(Records for this task Opens)

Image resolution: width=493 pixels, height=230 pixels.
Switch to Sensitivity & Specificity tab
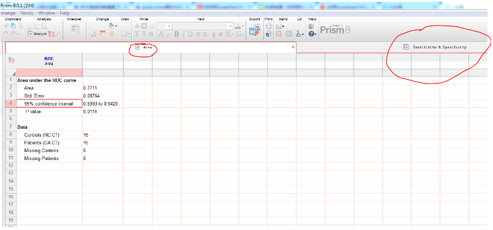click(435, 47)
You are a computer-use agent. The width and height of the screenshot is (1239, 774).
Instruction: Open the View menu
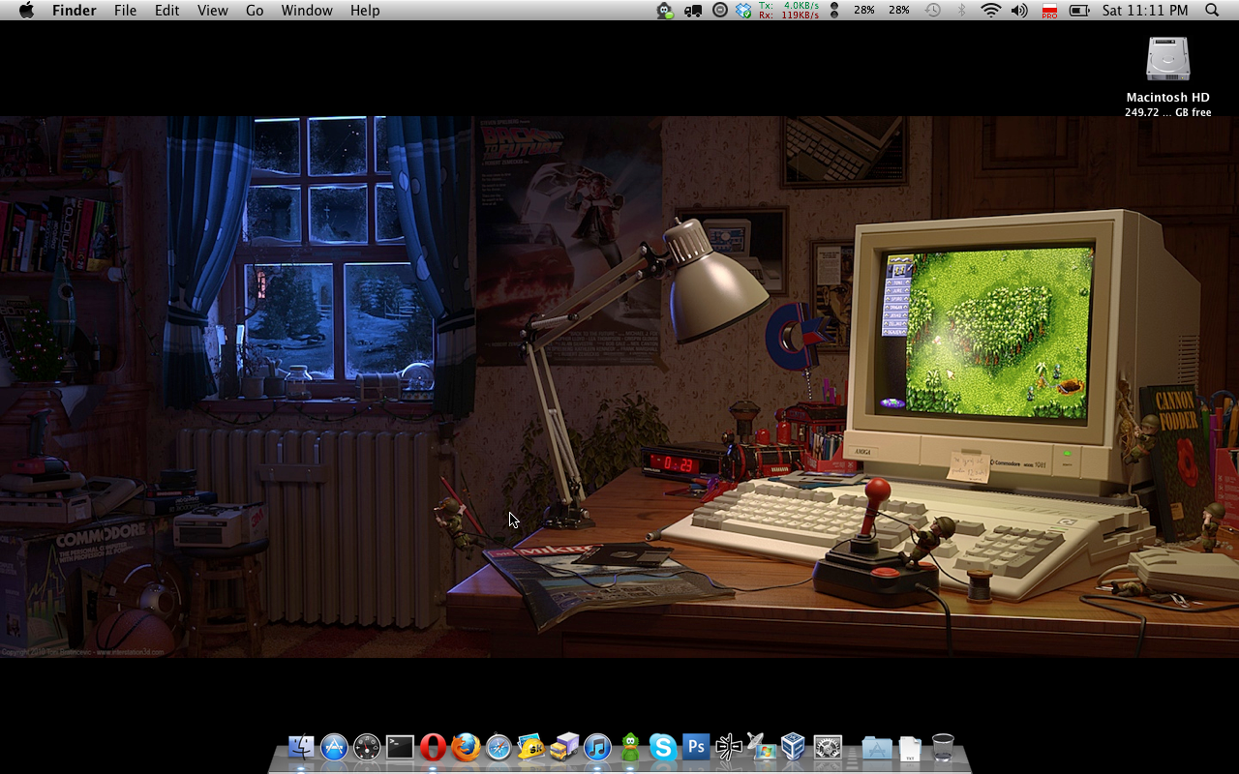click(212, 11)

(Records for this task Closes)
(Records for this task Opens)

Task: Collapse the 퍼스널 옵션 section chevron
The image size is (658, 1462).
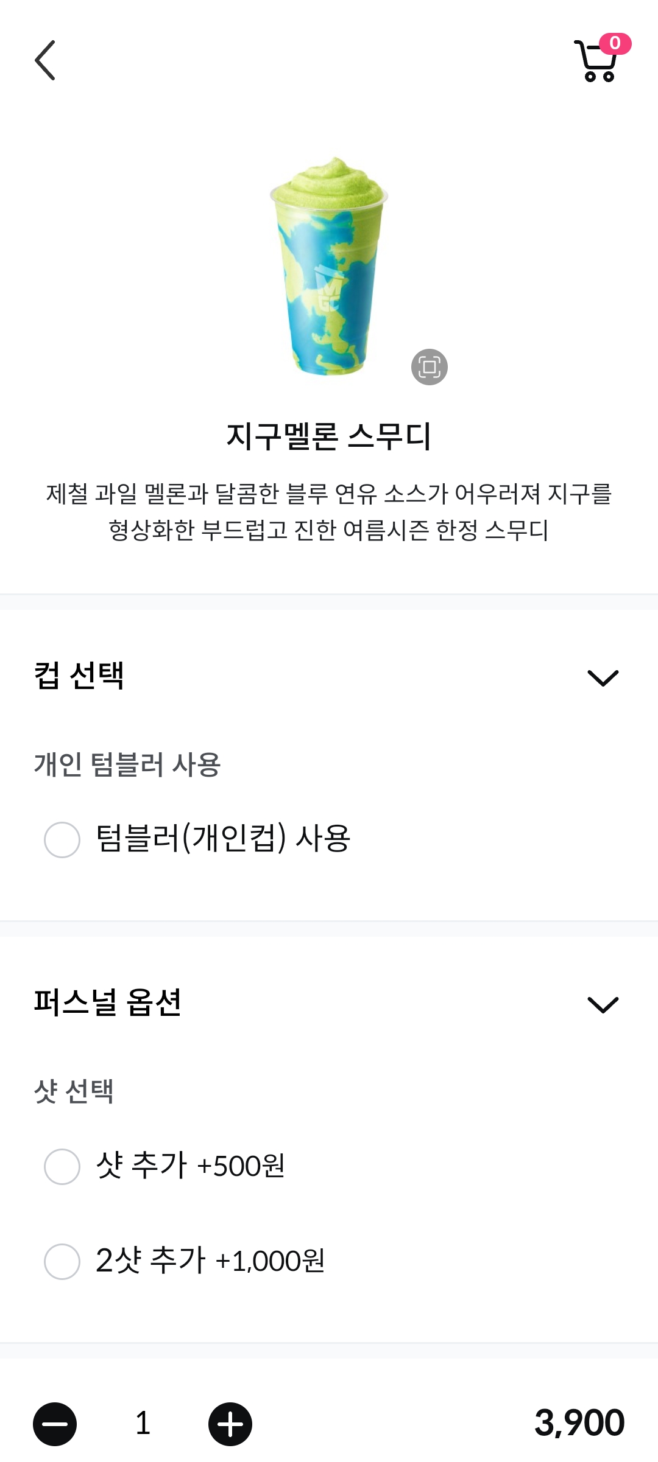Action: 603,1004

(Records for this task Closes)

> _Exercise directions_
What is needed here is how many lines of the entries contain "height"; give that number alone.

> _Solution below_
2